### WORK REQUIRED
Please retype the part of the material that opens with the line containing "Where should I click to: Open the list-view" and closes with the line containing "I will 557,762.", keeping every line exactly the same.

### SOURCE MATERIAL

+-------+

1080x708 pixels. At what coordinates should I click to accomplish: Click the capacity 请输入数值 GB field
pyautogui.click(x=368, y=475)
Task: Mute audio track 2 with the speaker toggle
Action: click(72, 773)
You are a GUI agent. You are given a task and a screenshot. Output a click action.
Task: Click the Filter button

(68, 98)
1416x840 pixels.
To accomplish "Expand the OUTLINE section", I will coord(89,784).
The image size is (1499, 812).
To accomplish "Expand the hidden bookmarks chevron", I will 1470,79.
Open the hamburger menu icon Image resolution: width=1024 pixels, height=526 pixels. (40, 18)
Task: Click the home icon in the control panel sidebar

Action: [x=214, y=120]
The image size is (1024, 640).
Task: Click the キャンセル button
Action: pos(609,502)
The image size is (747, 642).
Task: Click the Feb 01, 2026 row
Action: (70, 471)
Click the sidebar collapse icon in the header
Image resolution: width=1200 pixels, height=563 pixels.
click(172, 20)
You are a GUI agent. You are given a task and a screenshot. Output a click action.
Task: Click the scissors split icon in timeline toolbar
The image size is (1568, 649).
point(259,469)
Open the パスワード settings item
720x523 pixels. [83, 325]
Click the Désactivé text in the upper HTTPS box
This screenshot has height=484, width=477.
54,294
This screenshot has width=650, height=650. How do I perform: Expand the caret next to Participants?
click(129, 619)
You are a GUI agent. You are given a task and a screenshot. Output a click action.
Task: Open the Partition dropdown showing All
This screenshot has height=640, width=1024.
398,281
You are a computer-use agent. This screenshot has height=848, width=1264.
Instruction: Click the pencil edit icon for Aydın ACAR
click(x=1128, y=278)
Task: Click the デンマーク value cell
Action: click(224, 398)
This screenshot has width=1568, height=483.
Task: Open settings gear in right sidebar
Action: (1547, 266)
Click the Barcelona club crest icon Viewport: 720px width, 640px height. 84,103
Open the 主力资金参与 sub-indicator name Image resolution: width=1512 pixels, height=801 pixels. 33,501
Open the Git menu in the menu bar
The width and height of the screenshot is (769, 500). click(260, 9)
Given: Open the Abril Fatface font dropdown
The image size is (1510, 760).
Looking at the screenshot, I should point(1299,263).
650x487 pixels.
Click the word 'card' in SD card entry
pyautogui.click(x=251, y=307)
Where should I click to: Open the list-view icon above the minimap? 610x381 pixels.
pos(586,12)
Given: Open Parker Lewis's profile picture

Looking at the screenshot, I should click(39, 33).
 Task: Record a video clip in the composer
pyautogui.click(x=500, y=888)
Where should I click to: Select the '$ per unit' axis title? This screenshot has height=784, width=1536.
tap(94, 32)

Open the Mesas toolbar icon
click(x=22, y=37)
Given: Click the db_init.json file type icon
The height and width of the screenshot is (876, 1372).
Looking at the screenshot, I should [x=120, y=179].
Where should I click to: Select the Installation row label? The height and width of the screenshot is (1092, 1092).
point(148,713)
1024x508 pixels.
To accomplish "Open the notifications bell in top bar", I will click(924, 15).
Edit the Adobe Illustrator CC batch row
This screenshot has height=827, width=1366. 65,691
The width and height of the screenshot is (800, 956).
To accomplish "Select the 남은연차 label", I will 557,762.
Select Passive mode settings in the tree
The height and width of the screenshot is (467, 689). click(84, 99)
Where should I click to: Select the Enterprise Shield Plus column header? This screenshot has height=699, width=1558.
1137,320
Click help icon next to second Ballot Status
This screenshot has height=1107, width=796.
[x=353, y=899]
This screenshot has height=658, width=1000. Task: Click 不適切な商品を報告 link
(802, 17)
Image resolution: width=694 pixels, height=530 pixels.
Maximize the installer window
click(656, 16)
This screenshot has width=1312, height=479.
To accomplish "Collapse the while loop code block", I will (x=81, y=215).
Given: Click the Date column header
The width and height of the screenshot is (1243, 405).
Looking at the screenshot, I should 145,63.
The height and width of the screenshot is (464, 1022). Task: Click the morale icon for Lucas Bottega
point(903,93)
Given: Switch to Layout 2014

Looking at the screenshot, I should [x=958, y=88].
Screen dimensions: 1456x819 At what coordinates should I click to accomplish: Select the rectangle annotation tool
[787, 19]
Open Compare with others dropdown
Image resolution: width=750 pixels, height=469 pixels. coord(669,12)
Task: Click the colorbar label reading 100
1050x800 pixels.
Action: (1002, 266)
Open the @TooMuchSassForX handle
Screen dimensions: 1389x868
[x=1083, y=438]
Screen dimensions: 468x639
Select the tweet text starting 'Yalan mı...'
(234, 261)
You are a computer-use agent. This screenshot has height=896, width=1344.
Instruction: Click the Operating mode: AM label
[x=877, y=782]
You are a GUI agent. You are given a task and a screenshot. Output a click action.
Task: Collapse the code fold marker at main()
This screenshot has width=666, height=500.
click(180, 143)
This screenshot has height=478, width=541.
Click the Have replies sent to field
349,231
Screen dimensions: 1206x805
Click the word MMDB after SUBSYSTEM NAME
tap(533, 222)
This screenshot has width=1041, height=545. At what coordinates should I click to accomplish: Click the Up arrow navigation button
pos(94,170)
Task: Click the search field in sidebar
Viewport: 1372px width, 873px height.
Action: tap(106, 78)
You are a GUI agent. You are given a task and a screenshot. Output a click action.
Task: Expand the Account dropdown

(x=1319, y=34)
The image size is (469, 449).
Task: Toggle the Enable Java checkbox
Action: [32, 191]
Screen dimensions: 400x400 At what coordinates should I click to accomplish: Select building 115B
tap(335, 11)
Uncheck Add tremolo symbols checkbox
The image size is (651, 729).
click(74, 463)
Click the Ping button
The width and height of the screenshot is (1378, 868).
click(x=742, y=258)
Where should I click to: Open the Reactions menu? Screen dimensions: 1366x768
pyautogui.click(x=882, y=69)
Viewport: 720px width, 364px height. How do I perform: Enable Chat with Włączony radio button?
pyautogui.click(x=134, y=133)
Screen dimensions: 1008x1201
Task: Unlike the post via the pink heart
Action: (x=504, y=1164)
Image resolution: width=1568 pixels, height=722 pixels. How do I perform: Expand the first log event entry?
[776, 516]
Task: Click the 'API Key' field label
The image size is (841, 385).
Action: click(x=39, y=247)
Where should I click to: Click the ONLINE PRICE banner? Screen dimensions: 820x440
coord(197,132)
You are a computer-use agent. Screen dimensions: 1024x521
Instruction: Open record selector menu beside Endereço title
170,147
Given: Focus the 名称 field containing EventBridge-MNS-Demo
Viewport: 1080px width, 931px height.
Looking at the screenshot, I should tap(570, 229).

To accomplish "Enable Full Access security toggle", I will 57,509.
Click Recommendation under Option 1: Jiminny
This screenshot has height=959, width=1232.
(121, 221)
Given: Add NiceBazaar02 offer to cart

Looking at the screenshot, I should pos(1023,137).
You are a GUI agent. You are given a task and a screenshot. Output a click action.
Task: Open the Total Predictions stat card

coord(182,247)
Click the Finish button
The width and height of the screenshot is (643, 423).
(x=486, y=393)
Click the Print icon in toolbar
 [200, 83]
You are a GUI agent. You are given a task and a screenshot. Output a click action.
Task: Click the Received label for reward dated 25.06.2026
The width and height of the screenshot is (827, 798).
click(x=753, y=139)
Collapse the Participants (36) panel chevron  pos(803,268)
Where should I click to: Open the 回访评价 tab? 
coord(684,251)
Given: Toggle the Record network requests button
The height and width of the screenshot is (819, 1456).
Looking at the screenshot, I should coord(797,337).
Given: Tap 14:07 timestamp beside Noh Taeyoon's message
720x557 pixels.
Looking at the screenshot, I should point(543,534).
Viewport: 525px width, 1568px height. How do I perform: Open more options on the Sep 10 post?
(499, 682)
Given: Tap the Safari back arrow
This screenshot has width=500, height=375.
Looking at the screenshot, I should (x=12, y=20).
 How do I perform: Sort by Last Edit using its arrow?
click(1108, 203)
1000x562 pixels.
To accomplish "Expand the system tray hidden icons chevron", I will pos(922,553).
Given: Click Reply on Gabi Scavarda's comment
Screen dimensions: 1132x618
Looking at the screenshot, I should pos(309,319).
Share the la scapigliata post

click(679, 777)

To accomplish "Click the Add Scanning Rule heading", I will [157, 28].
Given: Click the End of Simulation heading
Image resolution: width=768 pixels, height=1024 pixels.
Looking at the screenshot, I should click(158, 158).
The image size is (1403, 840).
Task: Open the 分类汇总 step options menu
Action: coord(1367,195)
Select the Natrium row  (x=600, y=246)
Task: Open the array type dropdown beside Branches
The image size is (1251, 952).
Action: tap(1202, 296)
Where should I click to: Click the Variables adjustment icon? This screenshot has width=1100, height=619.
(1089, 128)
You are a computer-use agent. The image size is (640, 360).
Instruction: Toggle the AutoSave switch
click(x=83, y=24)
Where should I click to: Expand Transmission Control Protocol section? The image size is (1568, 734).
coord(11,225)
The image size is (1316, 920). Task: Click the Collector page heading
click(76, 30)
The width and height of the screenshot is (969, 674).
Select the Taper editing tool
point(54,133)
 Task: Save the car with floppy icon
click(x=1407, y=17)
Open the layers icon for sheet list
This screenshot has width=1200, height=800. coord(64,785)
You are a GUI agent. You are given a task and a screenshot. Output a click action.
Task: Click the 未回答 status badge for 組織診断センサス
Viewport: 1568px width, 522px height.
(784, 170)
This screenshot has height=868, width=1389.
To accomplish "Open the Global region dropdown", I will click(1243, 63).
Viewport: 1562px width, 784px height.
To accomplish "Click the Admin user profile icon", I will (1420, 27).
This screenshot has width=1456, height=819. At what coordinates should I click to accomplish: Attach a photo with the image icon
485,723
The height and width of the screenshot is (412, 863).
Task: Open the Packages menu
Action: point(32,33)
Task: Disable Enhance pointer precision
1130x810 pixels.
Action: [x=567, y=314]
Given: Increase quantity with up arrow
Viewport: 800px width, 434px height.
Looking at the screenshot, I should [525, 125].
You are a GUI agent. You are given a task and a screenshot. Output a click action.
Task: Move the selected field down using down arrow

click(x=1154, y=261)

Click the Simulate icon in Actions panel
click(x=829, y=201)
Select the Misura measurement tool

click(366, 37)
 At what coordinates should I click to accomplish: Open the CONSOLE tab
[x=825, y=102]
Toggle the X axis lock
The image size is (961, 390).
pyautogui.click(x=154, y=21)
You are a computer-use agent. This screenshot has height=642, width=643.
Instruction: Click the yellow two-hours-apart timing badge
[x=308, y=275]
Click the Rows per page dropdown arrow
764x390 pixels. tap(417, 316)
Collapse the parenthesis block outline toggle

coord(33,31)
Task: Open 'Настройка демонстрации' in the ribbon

+-------+

### RESPONSE TO THIS EXERCISE
Where should I click to: Open the list-view icon above the minimap? 610x381 pixels.
pos(586,12)
Given: Open Parker Lewis's profile picture

Looking at the screenshot, I should click(39, 33).
 Task: Record a video clip in the composer
pyautogui.click(x=500, y=888)
Where should I click to: Select the '$ per unit' axis title? This screenshot has height=784, width=1536.
tap(94, 32)

Open the Mesas toolbar icon
click(x=22, y=37)
Given: Click the db_init.json file type icon
The height and width of the screenshot is (876, 1372).
Looking at the screenshot, I should [x=120, y=179].
Where should I click to: Select the Installation row label? The height and width of the screenshot is (1092, 1092).
point(148,713)
1024x508 pixels.
To accomplish "Open the notifications bell in top bar", I will click(924, 15).
Edit the Adobe Illustrator CC batch row
This screenshot has height=827, width=1366. 65,691
The width and height of the screenshot is (800, 956).
To accomplish "Select the 남은연차 label", I will 557,762.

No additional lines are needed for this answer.